PASSAGE =
....

# 2015 National Amateur Retriever Championship



## FTGoldens (Dec 20, 2012)

The NARC begins on Sunday. As you may recall, there is a fairly contemporaneous blog from the event (see link, below). In addition to updates on the tests and each dog's performance during the event, there will be some pre-event posts on the blog as the competition draws nearer. Seeing photos of the pre-national training set-ups and the training groups is often quite interesting, as well as the beautiful scenery which is present at all Nationals. 
Wishing the best of luck to Red, Wyatt, Flash and Lacy, as well as to their respective handlers.

2015 NARC


----------



## krazybronco2 (May 21, 2015)

FTGoldens said:


> The NARC begins on Sunday. As you may recall, there is a fairly contemporaneous blog from the event (see link, below). In addition to updates on the tests and each dog's performance during the event, there will be some pre-event posts on the blog as the competition draws nearer. Seeing photos of the pre-national training set-ups and the training groups is often quite interesting, as well as the beautiful scenery which is present at all Nationals.
> Wishing the best of luck to Red, Wyatt, Flash and Lacy, as well as to their respective handlers.
> 
> 2015 NARC


all i do at work is read the blog from the day before and look at the setups. also the pick em is on Entry Express.


----------



## Claudia M (Aug 8, 2012)

Lacy shows as Scratched. Down to three goldens.


----------



## Claudia M (Aug 8, 2012)

Looks like all three goldens have been called back into the 3rd series!

....

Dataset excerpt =
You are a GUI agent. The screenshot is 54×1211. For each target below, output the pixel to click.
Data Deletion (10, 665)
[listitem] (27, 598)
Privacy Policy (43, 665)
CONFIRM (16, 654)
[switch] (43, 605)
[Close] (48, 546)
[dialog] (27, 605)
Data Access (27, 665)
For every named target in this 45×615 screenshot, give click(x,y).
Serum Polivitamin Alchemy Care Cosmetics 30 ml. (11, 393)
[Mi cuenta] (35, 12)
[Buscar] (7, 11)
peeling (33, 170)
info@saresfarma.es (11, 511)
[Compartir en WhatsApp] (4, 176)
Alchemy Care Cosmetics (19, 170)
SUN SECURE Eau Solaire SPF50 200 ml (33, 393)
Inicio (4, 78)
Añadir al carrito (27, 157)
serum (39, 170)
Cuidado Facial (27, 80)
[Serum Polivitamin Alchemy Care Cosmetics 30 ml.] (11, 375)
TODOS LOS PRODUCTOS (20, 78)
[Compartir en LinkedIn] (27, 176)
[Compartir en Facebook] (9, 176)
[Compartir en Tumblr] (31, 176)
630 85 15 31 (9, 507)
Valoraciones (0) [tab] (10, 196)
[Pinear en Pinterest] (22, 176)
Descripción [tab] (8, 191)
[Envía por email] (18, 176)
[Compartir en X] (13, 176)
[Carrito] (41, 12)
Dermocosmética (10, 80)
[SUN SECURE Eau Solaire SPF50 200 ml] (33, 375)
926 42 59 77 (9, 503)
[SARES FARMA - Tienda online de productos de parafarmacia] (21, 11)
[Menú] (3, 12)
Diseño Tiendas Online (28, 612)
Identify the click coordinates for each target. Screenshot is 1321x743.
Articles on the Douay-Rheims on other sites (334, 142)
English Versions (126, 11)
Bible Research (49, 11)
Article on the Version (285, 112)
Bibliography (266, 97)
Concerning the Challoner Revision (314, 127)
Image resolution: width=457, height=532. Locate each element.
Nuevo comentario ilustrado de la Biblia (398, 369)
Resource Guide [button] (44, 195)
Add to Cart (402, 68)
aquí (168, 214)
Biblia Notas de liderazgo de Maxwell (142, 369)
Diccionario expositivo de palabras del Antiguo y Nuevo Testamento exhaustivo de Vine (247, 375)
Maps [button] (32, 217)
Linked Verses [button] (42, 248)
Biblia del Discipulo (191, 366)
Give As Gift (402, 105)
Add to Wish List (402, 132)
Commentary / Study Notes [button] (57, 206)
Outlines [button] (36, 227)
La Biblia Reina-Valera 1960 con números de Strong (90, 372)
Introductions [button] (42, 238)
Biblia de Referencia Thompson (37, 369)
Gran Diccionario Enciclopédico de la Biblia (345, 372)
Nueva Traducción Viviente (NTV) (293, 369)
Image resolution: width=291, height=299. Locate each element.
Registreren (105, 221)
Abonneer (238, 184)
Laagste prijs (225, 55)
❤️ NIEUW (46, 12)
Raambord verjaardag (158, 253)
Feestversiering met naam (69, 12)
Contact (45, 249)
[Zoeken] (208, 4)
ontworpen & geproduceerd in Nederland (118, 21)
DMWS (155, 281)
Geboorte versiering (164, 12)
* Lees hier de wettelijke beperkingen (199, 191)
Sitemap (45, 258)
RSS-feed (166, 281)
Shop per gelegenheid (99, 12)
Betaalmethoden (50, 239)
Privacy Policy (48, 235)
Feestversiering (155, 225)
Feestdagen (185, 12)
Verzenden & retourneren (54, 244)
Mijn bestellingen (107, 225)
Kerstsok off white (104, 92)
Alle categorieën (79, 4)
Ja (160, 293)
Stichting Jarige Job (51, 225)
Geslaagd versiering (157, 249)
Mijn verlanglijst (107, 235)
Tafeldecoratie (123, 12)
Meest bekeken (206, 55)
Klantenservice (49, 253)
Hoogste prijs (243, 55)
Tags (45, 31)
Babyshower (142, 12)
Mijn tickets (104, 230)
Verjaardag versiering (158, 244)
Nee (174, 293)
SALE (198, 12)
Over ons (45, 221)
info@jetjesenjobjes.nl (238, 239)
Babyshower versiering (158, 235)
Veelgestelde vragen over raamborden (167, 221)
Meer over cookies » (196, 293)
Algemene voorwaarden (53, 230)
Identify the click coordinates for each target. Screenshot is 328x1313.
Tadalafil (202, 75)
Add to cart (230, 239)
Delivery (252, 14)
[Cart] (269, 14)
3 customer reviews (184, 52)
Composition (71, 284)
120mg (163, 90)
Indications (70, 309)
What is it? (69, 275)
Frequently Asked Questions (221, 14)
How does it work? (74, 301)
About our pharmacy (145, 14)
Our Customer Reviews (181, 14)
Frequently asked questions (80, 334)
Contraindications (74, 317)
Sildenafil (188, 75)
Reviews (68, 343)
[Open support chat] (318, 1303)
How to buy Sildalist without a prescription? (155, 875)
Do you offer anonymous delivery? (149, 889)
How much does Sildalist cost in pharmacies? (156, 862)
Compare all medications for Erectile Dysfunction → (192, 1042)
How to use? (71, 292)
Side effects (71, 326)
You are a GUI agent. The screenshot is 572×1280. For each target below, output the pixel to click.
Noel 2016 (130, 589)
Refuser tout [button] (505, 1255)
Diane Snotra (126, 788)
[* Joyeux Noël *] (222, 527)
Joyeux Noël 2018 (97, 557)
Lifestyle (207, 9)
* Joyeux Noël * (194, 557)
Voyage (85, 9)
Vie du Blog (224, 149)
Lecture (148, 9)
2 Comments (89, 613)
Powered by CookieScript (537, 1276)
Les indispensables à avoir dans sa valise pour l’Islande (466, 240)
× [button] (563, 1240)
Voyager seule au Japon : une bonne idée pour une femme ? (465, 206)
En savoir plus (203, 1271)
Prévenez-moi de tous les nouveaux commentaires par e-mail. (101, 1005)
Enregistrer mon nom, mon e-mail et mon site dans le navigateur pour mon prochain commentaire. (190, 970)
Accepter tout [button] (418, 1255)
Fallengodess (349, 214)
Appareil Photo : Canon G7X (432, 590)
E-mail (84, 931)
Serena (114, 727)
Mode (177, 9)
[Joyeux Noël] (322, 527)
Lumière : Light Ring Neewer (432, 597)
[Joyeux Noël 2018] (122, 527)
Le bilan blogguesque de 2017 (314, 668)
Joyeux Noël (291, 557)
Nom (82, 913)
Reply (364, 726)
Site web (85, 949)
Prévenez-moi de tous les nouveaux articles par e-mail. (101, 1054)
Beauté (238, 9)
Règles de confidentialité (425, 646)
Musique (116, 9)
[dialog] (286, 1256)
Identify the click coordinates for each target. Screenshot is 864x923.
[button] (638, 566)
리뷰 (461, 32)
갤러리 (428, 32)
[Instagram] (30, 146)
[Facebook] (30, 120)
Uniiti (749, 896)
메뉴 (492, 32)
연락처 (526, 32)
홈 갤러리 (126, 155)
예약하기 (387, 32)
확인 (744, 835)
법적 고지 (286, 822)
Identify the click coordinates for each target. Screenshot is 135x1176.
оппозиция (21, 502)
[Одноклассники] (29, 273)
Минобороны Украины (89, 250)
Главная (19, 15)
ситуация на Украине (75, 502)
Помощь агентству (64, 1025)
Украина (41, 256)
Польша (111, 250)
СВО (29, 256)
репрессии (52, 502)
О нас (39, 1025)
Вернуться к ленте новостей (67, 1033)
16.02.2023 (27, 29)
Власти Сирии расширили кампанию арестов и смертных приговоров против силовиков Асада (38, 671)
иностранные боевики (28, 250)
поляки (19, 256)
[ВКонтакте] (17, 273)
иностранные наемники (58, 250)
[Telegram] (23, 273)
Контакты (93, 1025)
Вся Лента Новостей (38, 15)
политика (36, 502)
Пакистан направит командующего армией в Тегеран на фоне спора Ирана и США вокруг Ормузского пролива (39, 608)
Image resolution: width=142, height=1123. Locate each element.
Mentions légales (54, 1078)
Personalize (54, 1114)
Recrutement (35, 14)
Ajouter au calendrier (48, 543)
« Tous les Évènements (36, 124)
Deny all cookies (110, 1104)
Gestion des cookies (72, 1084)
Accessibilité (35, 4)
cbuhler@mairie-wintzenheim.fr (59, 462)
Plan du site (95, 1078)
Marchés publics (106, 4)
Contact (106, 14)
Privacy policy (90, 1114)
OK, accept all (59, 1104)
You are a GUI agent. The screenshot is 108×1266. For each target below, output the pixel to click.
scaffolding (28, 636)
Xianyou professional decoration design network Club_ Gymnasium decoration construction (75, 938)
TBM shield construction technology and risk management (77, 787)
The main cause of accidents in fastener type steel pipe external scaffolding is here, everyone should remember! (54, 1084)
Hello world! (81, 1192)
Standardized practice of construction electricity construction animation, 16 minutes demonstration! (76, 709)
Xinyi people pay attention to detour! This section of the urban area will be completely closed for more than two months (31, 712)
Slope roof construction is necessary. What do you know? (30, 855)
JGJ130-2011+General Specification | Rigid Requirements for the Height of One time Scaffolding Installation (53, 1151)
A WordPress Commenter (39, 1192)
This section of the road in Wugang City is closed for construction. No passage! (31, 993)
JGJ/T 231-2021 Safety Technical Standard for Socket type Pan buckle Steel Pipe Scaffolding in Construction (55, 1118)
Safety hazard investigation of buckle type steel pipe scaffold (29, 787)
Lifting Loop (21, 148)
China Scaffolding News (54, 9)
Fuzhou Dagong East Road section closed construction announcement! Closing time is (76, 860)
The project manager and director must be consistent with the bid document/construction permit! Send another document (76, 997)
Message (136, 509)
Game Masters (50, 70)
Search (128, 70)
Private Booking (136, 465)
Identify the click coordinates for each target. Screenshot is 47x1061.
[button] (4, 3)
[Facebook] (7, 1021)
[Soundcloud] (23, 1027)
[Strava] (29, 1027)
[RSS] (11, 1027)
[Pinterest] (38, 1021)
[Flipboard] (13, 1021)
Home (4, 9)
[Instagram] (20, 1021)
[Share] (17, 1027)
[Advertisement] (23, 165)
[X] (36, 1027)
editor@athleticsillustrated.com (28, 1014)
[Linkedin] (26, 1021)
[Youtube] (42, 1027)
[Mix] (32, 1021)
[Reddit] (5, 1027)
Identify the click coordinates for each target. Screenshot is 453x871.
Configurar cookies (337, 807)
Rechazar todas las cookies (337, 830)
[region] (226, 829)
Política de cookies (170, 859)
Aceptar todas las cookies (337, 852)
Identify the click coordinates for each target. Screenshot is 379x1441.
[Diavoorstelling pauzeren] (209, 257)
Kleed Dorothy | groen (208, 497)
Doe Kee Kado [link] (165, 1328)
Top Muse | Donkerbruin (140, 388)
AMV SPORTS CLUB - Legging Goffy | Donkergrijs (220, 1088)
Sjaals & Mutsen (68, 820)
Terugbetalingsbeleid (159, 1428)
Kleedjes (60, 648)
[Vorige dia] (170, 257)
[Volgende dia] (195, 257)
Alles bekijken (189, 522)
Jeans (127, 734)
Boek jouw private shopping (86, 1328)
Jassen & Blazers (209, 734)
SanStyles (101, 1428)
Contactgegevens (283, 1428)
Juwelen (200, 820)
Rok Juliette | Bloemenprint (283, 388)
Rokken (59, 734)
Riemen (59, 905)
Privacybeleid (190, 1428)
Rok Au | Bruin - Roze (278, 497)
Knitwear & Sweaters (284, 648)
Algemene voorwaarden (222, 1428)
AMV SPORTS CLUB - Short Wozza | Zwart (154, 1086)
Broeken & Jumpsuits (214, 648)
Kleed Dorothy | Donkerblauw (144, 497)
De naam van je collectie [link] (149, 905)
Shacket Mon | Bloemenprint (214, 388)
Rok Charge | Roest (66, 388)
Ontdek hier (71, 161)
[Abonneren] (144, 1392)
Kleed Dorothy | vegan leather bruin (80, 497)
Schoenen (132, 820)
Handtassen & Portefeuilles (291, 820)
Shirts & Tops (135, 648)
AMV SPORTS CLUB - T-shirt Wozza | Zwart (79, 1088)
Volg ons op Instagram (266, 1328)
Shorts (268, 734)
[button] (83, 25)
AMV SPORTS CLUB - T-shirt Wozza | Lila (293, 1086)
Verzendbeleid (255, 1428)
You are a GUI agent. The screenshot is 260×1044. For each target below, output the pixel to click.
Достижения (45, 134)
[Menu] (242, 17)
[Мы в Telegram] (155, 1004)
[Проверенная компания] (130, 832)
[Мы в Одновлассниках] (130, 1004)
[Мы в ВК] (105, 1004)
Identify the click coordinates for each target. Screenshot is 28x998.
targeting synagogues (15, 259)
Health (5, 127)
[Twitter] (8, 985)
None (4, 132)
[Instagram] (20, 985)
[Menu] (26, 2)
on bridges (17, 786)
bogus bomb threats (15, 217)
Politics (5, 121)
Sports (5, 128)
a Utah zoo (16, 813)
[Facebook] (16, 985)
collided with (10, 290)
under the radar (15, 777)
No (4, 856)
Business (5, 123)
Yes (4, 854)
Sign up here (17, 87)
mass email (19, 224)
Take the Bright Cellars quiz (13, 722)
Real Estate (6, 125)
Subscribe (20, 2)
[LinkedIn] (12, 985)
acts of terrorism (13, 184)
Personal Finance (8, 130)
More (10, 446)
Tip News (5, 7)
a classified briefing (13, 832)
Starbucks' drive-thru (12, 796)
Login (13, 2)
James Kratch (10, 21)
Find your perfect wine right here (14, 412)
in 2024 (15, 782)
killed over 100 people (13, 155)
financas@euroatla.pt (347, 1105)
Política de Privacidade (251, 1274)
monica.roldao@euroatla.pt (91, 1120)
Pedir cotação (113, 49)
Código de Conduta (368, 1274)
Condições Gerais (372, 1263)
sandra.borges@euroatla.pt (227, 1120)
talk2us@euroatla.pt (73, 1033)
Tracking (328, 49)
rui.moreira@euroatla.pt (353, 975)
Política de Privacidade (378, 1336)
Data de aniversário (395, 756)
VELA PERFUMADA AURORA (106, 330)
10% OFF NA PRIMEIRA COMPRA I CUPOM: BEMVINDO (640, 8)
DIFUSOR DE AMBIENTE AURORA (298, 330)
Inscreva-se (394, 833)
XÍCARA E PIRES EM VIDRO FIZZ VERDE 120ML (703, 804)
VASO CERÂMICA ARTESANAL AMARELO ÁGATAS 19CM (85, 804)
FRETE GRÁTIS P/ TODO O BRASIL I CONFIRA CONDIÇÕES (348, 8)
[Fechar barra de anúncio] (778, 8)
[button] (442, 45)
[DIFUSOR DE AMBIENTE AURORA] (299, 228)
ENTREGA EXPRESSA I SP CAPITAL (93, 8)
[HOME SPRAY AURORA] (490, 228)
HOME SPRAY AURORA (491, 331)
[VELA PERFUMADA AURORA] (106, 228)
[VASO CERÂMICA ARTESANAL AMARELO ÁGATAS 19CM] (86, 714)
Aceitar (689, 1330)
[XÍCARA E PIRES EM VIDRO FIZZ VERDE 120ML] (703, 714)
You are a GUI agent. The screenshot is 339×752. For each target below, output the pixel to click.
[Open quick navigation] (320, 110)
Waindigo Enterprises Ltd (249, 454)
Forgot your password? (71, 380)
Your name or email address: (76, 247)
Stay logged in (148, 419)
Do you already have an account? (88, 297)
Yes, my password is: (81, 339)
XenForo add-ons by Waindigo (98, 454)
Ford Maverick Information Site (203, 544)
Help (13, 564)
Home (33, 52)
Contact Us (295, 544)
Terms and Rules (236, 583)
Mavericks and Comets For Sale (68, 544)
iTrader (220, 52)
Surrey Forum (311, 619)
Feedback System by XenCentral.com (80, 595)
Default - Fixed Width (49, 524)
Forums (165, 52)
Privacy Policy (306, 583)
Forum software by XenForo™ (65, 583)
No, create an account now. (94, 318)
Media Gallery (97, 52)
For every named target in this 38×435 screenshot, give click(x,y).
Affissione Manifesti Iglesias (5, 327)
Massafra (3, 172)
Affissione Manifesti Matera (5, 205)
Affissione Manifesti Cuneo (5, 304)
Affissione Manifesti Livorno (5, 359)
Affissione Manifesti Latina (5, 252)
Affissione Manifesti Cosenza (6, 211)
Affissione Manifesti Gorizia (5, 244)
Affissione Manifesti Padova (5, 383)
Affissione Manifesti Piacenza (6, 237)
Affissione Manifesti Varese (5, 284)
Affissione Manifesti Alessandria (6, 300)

....

TASK = Transcribe the passage of the retriever championship thread above, starting at "all i do at" and ending at "to three goldens.".

COMPLETE RESPONSE =
all i do at work is read the blog from the day before and look at the setups. also the pick em is on Entry Express.


----------



## Claudia M (Aug 8, 2012)

Lacy shows as Scratched. Down to three goldens.